◆ Your goal ◆
Return the entries in full, exactly as written.

#### Material for this task ####

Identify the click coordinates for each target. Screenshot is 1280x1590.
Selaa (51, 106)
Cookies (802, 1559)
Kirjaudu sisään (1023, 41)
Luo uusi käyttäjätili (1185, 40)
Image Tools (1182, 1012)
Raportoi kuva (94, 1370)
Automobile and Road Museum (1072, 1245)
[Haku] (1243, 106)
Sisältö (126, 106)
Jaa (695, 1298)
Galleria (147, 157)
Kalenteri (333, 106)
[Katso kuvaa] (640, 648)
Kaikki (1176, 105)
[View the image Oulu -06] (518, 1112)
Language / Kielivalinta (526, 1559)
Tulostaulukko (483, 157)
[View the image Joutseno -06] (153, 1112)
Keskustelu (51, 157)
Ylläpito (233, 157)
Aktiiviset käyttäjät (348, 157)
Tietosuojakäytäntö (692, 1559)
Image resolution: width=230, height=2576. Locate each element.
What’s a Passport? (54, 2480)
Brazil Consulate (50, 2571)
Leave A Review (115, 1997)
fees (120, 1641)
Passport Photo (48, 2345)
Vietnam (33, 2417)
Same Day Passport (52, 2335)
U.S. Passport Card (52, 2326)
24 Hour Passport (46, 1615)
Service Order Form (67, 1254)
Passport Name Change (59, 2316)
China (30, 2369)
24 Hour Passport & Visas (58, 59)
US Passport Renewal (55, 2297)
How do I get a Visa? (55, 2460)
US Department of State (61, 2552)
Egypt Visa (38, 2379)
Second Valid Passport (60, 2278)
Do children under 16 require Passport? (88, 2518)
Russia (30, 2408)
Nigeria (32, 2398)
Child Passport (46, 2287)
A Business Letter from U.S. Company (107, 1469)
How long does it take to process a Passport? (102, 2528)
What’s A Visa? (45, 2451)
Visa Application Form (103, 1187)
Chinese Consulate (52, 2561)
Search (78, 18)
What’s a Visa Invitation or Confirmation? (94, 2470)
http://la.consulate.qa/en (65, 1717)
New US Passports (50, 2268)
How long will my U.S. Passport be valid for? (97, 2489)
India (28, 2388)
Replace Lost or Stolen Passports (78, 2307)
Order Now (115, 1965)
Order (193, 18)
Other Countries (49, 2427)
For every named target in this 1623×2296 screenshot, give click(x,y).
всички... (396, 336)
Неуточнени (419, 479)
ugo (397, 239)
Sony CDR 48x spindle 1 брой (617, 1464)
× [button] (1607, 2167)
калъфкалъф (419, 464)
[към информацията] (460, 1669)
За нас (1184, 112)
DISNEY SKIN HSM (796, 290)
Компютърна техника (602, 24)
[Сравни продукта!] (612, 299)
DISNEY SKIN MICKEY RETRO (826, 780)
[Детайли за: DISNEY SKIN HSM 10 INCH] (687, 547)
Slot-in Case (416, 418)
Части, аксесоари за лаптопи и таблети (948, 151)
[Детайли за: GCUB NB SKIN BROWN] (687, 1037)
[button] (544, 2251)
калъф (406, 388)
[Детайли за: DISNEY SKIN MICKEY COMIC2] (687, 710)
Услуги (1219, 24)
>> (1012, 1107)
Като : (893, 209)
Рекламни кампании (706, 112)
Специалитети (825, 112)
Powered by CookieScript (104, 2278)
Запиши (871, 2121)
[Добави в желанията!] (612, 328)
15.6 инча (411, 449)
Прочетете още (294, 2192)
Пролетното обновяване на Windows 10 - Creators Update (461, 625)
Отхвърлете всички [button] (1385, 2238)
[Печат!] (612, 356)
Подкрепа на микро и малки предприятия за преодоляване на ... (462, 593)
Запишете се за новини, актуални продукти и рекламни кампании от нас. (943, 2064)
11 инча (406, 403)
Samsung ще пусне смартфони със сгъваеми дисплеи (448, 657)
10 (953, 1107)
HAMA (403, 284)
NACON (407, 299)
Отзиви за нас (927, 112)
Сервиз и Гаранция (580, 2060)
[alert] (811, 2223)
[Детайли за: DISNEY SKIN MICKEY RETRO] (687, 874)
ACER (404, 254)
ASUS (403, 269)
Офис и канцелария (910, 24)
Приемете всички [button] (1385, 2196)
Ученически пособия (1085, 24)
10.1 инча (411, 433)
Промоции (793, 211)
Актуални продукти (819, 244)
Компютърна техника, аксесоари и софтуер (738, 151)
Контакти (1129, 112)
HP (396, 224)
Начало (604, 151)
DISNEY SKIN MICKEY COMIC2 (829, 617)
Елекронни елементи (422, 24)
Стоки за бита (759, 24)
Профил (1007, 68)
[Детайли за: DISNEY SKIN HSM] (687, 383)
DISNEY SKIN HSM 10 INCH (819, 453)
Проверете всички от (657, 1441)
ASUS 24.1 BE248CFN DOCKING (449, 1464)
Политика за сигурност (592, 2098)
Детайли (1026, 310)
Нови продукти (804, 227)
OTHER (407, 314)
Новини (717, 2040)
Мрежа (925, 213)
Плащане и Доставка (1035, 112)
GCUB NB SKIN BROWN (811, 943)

####

◆ Task output ◆
Identify the click coordinates for each target. Screenshot is 1280x1590.
Selaa (51, 106)
Cookies (802, 1559)
Kirjaudu sisään (1023, 41)
Luo uusi käyttäjätili (1185, 40)
Image Tools (1182, 1012)
Raportoi kuva (94, 1370)
Automobile and Road Museum (1072, 1245)
[Haku] (1243, 106)
Sisältö (126, 106)
Jaa (695, 1298)
Galleria (147, 157)
Kalenteri (333, 106)
[Katso kuvaa] (640, 648)
Kaikki (1176, 105)
[View the image Oulu -06] (518, 1112)
Language / Kielivalinta (526, 1559)
Tulostaulukko (483, 157)
[View the image Joutseno -06] (153, 1112)
Keskustelu (51, 157)
Ylläpito (233, 157)
Aktiiviset käyttäjät (348, 157)
Tietosuojakäytäntö (692, 1559)
Image resolution: width=230, height=2576. Locate each element.
What’s a Passport? (54, 2480)
Brazil Consulate (50, 2571)
Leave A Review (115, 1997)
fees (120, 1641)
Passport Photo (48, 2345)
Vietnam (33, 2417)
Same Day Passport (52, 2335)
U.S. Passport Card (52, 2326)
24 Hour Passport (46, 1615)
Service Order Form (67, 1254)
Passport Name Change (59, 2316)
China (30, 2369)
24 Hour Passport & Visas (58, 59)
US Passport Renewal (55, 2297)
How do I get a Visa? (55, 2460)
US Department of State (61, 2552)
Egypt Visa (38, 2379)
Second Valid Passport (60, 2278)
Do children under 16 require Passport? (88, 2518)
Russia (30, 2408)
Nigeria (32, 2398)
Child Passport (46, 2287)
A Business Letter from U.S. Company (107, 1469)
How long does it take to process a Passport? (102, 2528)
What’s A Visa? (45, 2451)
Visa Application Form (103, 1187)
Chinese Consulate (52, 2561)
Search (78, 18)
What’s a Visa Invitation or Confirmation? (94, 2470)
http://la.consulate.qa/en (65, 1717)
New US Passports (50, 2268)
How long will my U.S. Passport be valid for? (97, 2489)
India (28, 2388)
Replace Lost or Stolen Passports (78, 2307)
Order Now (115, 1965)
Order (193, 18)
Other Countries (49, 2427)
For every named target in this 1623×2296 screenshot, give click(x,y).
всички... (396, 336)
Неуточнени (419, 479)
ugo (397, 239)
Sony CDR 48x spindle 1 брой (617, 1464)
× [button] (1607, 2167)
калъфкалъф (419, 464)
[към информацията] (460, 1669)
За нас (1184, 112)
DISNEY SKIN HSM (796, 290)
Компютърна техника (602, 24)
[Сравни продукта!] (612, 299)
DISNEY SKIN MICKEY RETRO (826, 780)
[Детайли за: DISNEY SKIN HSM 10 INCH] (687, 547)
Slot-in Case (416, 418)
Части, аксесоари за лаптопи и таблети (948, 151)
[Детайли за: GCUB NB SKIN BROWN] (687, 1037)
[button] (544, 2251)
калъф (406, 388)
[Детайли за: DISNEY SKIN MICKEY COMIC2] (687, 710)
Услуги (1219, 24)
>> (1012, 1107)
Като : (893, 209)
Рекламни кампании (706, 112)
Специалитети (825, 112)
Powered by CookieScript (104, 2278)
Запиши (871, 2121)
[Добави в желанията!] (612, 328)
15.6 инча (411, 449)
Прочетете още (294, 2192)
Пролетното обновяване на Windows 10 - Creators Update (461, 625)
Отхвърлете всички [button] (1385, 2238)
[Печат!] (612, 356)
Подкрепа на микро и малки предприятия за преодоляване на ... (462, 593)
Запишете се за новини, актуални продукти и рекламни кампании от нас. (943, 2064)
11 инча (406, 403)
Samsung ще пусне смартфони със сгъваеми дисплеи (448, 657)
10 (953, 1107)
HAMA (403, 284)
NACON (407, 299)
Отзиви за нас (927, 112)
Сервиз и Гаранция (580, 2060)
[alert] (811, 2223)
[Детайли за: DISNEY SKIN MICKEY RETRO] (687, 874)
ACER (404, 254)
ASUS (403, 269)
Офис и канцелария (910, 24)
Приемете всички [button] (1385, 2196)
Ученически пособия (1085, 24)
10.1 инча (411, 433)
Промоции (793, 211)
Актуални продукти (819, 244)
Компютърна техника, аксесоари и софтуер (738, 151)
Контакти (1129, 112)
HP (396, 224)
Начало (604, 151)
DISNEY SKIN MICKEY COMIC2 (829, 617)
Елекронни елементи (422, 24)
Стоки за бита (759, 24)
Профил (1007, 68)
[Детайли за: DISNEY SKIN HSM] (687, 383)
DISNEY SKIN HSM 10 INCH (819, 453)
Проверете всички от (657, 1441)
ASUS 24.1 BE248CFN DOCKING (449, 1464)
Политика за сигурност (592, 2098)
Детайли (1026, 310)
Нови продукти (804, 227)
OTHER (407, 314)
Новини (717, 2040)
Мрежа (925, 213)
Плащане и Доставка (1035, 112)
GCUB NB SKIN BROWN (811, 943)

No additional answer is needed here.